Record set:
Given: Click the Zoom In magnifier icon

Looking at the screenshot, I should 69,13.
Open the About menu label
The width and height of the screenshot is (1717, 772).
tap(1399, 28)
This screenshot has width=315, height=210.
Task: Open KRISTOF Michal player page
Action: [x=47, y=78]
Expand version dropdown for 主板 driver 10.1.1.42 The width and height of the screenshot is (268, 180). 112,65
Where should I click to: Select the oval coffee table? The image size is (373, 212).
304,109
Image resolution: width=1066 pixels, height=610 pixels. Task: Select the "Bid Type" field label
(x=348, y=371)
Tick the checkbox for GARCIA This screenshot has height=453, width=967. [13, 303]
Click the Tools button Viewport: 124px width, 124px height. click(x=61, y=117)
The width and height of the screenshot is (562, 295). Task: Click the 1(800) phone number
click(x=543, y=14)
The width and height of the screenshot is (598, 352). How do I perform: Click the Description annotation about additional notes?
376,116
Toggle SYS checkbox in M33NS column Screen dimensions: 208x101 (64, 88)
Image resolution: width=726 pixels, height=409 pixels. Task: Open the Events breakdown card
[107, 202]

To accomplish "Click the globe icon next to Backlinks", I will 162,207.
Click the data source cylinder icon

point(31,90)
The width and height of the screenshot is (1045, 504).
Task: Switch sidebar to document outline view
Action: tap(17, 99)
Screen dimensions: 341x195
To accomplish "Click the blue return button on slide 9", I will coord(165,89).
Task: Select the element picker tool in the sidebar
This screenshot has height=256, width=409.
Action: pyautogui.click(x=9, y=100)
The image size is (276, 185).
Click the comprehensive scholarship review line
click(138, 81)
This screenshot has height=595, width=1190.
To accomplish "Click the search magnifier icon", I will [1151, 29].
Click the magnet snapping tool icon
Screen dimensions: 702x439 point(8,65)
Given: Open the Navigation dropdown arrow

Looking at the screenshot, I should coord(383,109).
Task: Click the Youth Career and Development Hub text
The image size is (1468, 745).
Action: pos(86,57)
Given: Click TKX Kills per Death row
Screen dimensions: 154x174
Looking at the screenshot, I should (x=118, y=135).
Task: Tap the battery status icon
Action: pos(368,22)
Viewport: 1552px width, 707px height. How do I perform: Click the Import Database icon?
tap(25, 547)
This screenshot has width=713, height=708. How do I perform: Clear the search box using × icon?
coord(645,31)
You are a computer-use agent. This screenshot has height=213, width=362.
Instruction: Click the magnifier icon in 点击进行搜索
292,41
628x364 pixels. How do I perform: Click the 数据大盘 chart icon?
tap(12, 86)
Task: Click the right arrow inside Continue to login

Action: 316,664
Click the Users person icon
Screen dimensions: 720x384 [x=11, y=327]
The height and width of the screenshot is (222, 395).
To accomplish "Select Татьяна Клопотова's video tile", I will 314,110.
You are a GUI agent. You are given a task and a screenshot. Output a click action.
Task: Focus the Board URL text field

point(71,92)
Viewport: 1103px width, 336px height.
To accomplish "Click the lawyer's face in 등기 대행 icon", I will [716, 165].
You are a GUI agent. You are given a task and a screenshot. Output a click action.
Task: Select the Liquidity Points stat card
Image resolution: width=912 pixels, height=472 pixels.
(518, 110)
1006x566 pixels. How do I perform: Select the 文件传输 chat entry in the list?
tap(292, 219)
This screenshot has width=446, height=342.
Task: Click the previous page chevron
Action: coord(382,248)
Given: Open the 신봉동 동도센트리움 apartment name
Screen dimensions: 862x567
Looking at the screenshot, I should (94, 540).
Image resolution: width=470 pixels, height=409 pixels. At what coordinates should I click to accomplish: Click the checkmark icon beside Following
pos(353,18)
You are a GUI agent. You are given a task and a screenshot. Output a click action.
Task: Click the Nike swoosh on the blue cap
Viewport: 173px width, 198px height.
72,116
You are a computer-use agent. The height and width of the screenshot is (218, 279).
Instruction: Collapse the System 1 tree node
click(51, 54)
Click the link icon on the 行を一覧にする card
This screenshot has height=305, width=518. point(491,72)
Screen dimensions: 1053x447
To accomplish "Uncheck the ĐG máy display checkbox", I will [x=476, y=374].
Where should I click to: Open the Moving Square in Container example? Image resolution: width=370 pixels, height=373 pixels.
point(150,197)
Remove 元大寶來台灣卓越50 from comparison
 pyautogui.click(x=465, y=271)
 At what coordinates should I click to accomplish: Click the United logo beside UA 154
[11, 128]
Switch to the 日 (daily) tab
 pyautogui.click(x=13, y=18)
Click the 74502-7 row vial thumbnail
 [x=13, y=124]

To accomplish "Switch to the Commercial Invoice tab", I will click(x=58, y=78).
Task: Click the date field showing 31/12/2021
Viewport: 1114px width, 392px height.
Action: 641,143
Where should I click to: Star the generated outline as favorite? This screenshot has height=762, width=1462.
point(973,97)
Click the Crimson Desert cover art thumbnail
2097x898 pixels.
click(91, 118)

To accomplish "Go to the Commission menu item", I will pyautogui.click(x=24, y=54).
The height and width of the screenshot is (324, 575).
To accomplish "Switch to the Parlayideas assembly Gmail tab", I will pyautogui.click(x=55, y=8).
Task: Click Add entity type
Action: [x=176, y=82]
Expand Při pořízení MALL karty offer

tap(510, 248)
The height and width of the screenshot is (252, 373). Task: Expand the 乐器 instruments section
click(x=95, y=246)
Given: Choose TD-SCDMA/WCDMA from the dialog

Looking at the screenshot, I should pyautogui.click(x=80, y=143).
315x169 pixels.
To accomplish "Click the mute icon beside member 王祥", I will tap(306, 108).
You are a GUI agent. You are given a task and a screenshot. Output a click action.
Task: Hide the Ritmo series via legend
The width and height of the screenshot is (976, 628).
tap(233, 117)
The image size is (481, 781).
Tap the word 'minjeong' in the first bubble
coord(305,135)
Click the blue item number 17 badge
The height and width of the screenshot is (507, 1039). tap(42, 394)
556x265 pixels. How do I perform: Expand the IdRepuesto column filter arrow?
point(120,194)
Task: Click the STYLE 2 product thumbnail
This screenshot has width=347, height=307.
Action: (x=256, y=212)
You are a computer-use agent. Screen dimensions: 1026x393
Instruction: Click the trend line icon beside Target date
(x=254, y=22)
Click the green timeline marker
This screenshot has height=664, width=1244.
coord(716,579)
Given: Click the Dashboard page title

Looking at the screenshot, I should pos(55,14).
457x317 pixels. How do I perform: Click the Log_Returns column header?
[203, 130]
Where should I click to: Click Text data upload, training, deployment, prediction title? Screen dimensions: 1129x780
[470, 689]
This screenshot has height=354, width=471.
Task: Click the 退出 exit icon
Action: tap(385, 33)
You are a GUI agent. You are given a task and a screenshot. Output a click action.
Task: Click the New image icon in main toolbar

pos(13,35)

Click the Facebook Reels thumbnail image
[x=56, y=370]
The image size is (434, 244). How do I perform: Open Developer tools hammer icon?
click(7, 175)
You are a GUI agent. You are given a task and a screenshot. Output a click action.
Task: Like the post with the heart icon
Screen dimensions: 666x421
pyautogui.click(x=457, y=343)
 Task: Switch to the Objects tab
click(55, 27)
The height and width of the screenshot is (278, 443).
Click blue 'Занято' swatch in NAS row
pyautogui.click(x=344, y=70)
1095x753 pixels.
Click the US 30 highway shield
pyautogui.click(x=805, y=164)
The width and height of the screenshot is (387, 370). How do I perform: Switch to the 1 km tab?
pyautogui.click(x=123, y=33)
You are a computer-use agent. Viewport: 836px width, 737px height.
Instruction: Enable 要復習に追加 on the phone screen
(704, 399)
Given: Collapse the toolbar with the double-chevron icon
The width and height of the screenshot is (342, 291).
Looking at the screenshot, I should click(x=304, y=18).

What is required:
For the word "checkbox", count the lines of the listing that hold it, and reply with the count by itself.

Your solution:
3